Arizona Republicans says there was a “clerical screw-up”

Rep. David Schweikert, R-Ariz., is facing a House investigation into possible violations of campaign finance and congressional funds laws. (Bill Clark/CQ Roll Call file photo)
Rep. David Schweikert, R-Ariz., is facing a House investigation into possible violations of campaign finance and congressional funds laws. (Bill Clark/CQ Roll Call file photo)

The House Ethics Committee has established an investigative subcommittee to discover whether Arizona Republican Rep. David Schweikert and his chief of staff, Oliver Schwab, violated multiple campaign finance and official congressional funds laws.

Committee members unanimously voted to continue the investigation, which Texas GOP Rep. John Ratcliffe will lead.
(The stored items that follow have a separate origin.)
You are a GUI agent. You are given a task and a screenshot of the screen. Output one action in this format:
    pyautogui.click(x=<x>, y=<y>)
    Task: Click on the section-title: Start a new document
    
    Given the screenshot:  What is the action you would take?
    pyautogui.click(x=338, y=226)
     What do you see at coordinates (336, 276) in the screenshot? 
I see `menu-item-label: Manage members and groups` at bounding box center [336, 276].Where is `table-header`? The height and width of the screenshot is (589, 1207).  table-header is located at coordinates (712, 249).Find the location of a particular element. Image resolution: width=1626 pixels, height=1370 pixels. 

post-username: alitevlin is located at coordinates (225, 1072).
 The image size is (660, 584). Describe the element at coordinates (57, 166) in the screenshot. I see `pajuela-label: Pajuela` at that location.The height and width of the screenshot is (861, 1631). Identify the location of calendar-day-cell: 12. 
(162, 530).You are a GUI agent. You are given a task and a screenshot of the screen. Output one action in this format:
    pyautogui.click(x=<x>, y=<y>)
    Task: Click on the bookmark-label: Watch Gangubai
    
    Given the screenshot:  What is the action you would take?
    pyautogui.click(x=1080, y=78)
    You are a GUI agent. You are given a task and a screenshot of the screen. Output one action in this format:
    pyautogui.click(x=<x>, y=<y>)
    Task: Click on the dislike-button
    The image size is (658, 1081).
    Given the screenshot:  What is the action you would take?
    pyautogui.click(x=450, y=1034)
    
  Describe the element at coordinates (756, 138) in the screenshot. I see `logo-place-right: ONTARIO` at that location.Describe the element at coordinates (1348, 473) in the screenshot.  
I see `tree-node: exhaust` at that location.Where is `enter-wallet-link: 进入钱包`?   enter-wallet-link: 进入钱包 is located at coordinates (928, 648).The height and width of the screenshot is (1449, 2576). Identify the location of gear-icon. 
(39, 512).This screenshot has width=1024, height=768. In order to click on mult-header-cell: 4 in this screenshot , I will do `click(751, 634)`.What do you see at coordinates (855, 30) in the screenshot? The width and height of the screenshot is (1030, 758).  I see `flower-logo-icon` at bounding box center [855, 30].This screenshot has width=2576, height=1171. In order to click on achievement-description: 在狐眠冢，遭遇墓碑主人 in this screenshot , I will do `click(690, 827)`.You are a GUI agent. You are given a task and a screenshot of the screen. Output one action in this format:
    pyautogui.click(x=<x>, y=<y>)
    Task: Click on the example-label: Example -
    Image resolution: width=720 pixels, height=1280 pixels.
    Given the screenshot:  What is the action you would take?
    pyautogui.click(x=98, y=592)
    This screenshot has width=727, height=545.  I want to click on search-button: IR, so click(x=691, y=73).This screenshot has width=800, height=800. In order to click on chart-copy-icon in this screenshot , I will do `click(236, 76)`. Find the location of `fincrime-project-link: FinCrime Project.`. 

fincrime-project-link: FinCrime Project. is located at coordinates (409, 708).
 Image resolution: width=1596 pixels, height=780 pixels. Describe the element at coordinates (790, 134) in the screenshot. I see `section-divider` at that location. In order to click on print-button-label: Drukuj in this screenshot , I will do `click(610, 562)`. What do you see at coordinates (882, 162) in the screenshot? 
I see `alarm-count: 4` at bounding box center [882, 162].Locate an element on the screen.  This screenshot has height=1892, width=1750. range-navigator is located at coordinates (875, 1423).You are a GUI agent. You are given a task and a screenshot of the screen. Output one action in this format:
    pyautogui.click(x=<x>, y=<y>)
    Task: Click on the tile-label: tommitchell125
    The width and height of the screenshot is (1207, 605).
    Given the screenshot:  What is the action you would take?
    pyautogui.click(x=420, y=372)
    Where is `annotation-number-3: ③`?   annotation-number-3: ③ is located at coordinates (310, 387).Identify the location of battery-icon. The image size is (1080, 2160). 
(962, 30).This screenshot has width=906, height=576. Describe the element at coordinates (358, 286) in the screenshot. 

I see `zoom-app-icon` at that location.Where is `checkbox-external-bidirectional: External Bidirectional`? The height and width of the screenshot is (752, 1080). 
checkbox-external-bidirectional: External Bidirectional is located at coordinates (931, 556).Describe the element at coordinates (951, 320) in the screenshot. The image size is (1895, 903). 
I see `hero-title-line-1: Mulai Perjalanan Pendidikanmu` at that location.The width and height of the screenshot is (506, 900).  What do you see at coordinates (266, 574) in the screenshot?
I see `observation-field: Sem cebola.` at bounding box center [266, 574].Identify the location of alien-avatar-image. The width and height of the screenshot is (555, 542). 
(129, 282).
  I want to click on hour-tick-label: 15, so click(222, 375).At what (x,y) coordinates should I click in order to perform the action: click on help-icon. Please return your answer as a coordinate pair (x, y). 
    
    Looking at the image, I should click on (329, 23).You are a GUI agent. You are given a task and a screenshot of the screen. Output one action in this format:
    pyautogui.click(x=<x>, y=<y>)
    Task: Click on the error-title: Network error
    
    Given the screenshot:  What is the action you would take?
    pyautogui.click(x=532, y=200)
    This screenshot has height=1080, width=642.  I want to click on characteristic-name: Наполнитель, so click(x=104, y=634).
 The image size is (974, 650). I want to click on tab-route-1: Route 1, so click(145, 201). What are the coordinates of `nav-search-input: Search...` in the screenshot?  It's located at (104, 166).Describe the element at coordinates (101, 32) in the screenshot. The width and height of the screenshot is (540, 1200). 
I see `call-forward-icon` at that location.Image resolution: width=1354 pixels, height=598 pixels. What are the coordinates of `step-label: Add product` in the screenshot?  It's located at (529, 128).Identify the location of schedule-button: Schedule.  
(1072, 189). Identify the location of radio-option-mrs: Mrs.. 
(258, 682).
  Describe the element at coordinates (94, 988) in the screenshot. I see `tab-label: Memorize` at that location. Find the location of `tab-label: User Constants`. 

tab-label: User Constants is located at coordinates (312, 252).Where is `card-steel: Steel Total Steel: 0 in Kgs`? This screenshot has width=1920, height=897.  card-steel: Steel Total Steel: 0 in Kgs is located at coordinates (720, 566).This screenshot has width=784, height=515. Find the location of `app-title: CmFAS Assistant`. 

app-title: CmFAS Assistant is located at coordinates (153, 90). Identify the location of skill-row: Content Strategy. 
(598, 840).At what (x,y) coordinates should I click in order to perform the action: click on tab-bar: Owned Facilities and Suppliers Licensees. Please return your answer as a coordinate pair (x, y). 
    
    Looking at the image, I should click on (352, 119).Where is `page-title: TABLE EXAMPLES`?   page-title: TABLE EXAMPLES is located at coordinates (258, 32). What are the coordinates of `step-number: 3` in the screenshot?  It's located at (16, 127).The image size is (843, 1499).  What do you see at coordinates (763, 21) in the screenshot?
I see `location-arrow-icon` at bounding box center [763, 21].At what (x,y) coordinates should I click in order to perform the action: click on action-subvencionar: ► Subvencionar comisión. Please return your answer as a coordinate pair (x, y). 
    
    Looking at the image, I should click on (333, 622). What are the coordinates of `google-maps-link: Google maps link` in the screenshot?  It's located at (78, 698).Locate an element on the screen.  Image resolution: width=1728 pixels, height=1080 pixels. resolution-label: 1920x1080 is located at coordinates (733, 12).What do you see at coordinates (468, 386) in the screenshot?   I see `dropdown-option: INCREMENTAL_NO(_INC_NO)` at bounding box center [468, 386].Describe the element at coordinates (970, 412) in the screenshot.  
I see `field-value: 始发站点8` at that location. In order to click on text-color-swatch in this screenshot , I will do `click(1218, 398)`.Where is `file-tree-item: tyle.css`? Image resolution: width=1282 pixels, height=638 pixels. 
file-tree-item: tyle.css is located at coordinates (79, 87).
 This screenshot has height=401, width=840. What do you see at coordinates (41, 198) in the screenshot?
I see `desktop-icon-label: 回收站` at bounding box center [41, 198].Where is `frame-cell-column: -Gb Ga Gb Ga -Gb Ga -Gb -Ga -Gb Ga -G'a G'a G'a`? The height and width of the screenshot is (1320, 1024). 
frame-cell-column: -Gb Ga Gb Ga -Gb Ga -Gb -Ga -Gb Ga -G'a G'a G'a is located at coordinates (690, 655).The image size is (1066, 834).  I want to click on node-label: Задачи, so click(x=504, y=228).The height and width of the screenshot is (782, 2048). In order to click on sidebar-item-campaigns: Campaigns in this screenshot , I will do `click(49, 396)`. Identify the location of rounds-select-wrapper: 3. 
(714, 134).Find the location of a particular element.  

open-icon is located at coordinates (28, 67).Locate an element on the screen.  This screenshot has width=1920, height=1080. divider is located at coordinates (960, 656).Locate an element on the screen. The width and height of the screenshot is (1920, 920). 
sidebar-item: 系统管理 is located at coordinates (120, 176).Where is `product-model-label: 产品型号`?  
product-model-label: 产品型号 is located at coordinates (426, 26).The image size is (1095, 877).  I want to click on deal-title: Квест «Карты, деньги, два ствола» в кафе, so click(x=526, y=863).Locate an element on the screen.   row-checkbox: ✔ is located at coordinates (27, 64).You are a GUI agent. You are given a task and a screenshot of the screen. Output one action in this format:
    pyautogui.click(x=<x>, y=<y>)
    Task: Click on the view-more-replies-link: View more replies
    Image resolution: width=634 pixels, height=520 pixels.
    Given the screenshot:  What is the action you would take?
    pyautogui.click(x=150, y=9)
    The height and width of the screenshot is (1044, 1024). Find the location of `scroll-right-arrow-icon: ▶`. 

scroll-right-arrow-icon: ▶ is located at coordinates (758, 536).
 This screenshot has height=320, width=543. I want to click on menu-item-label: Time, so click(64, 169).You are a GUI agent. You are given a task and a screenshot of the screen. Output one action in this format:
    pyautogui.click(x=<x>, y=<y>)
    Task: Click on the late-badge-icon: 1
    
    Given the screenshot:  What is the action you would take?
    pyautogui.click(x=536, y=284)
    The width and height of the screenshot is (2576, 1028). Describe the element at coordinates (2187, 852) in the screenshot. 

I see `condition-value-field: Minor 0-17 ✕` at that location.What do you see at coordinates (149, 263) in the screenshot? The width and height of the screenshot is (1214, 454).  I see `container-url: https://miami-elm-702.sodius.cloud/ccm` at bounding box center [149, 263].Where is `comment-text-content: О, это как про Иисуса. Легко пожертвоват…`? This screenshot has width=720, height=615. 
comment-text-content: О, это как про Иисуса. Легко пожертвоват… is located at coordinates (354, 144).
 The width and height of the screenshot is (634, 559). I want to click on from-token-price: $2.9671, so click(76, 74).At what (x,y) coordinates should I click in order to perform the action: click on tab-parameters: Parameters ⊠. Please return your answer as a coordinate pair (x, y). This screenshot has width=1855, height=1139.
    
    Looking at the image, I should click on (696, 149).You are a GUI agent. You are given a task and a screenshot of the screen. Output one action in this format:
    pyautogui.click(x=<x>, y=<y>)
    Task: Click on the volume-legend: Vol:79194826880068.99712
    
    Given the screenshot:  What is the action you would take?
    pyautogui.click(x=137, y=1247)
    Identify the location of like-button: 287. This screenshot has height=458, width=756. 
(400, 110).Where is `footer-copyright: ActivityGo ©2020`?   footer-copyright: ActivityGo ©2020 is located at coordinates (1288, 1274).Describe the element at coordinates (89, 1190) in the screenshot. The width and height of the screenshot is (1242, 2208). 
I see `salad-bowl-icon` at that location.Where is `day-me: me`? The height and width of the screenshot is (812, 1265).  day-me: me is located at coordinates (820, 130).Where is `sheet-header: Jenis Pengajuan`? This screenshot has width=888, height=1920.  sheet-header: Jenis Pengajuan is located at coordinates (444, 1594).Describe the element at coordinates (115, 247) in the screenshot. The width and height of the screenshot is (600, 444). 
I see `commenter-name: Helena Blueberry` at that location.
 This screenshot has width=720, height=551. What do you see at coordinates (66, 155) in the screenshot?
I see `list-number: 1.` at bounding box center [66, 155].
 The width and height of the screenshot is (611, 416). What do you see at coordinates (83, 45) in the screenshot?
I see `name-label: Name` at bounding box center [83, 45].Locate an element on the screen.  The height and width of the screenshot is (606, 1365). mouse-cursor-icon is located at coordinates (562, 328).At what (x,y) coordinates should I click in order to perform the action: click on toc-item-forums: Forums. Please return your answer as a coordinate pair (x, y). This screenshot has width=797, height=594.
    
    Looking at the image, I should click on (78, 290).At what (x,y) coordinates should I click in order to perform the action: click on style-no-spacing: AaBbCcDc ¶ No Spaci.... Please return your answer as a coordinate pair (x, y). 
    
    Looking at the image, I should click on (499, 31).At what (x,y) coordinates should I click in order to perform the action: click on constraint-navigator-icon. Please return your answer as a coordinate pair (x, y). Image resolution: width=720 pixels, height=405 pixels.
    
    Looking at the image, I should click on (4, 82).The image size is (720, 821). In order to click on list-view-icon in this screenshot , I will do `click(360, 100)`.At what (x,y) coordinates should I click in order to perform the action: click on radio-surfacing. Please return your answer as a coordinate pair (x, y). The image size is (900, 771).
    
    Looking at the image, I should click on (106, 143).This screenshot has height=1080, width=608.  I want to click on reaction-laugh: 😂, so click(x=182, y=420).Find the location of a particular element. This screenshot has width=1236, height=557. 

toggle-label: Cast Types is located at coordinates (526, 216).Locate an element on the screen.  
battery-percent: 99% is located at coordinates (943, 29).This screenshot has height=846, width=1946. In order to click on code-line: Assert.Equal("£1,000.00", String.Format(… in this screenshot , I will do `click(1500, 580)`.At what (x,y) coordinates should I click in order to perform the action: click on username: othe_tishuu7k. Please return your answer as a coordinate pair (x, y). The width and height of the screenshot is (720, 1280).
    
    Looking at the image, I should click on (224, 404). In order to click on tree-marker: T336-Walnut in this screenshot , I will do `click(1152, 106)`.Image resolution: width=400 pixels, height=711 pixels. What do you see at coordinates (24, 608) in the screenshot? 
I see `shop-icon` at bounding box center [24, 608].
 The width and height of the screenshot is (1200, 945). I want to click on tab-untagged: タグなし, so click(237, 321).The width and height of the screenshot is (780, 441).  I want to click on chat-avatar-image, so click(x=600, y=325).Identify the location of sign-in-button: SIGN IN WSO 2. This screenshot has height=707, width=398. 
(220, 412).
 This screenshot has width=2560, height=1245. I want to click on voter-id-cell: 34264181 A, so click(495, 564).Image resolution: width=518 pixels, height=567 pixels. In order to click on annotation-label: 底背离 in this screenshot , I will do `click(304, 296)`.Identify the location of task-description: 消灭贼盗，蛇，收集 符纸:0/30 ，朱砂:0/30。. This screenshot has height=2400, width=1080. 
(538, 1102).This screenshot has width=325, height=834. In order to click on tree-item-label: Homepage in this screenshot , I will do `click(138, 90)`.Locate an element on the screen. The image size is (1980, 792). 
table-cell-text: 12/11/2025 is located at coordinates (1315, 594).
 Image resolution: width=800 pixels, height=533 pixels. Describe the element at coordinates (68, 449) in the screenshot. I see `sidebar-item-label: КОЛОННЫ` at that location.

Reps. Rodney Davis, an Illinois Republican, and Hakeem Jeffries, a New York Democrat, will round out the investigative subcommittee.

Schweikert told Fox News reporter Chad Pergram that he asked the committee for the probe. Some monies were mislabeled, he said.

“This was a clerical screw-up,” he told Pergram. “It’s my fault. Our fault. We should have caught it.”

The subcommittee will seek to determine whether:

  • “[Schweikert and Schwab] may have used or authorized expenditures from [Schweikert’s] Members’ Representational Allowance for impermissible purposes;
  • “[Schweikert’s] campaign committees may have received improper campaign contributions from [Schwab] and other individuals employed in his congressional office;
  • “[Schwab] may have received income in excess of the outside earned income limit for senior staff;
  • “And [Schwab] may have failed to file full and complete financial disclosure statements in violation of House Rules, law, regulations, or other standards of conduct.”

A request for review filed with the Office of Congressional Ethics in February claimed Schwab, who has worked in Schweikert’s office since 2011, was running a consulting firm to help his boss’ campaign and that Schwab raked in $148,315 in consulting fees and an additional $57,946 in travel fees since 2014 through that firm.

Federal Election Commission records show that in 2014, Schwab’s firm, Chartwell Associates, brought in $109,500 from his boss’ campaign committees — more than quadrupling the $26,955 ceiling on outside income that senior staffers can earn.

Chartwell is a one-man shop, Schwab told the Washington Examiner in November.

“Anytime you see Chartwell, that’s Oliver Schwab,” he said at the time.

Schwab has reimbursed Schweikert’s campaign committees $50,000 over the course of nine payments this year, amid the inquiries into his outside income, FEC records show.